▶ TASK DETAILS
Reproduce the entries below word for word, from the line that contains "347x275 pixels." through the final line of the entries, both ends included.

▶ RECORDS FOR PROCESSING
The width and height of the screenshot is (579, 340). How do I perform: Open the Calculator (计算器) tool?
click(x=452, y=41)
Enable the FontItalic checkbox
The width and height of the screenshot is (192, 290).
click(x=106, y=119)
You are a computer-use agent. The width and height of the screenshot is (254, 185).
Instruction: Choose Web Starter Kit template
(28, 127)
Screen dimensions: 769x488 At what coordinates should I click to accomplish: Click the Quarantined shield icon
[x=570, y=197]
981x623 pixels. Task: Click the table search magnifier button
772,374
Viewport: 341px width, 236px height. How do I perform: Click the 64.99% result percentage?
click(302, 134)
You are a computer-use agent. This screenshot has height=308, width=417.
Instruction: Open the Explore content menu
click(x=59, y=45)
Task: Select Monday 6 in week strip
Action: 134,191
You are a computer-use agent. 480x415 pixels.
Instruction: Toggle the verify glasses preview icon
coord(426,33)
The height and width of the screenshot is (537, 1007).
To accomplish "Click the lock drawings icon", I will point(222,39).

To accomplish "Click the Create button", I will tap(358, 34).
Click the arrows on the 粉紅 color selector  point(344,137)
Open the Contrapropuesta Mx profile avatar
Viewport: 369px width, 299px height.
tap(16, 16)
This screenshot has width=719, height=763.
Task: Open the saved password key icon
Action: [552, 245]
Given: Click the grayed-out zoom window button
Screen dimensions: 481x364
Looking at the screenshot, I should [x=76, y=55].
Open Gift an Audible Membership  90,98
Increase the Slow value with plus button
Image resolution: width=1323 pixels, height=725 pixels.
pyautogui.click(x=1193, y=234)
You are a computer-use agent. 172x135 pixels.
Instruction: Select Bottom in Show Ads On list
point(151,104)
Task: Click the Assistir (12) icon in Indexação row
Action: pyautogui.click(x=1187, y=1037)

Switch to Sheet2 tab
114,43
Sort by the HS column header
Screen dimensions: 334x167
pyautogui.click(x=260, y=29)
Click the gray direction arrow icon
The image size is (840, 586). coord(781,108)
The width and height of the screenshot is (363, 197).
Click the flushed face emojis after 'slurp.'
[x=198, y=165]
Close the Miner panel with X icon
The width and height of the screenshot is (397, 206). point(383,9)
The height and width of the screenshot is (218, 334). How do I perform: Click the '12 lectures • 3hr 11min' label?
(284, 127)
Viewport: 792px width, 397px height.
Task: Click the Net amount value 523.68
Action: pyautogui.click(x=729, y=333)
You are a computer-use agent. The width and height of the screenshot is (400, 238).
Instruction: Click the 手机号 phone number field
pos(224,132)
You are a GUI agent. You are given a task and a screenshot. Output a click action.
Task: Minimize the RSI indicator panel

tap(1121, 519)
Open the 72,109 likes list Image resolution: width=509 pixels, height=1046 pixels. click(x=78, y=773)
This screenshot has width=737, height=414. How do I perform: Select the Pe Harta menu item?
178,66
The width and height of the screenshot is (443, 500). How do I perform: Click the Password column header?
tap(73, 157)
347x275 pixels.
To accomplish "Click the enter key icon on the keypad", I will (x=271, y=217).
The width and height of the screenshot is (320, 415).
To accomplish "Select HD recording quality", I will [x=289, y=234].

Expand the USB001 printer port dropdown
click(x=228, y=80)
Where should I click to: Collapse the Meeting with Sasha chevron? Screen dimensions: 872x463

▶ WORKED SOLUTION
347x275 pixels.
To accomplish "Click the enter key icon on the keypad", I will (x=271, y=217).
The width and height of the screenshot is (320, 415).
To accomplish "Select HD recording quality", I will [x=289, y=234].

Expand the USB001 printer port dropdown
click(x=228, y=80)
Where should I click to: Collapse the Meeting with Sasha chevron? Screen dimensions: 872x463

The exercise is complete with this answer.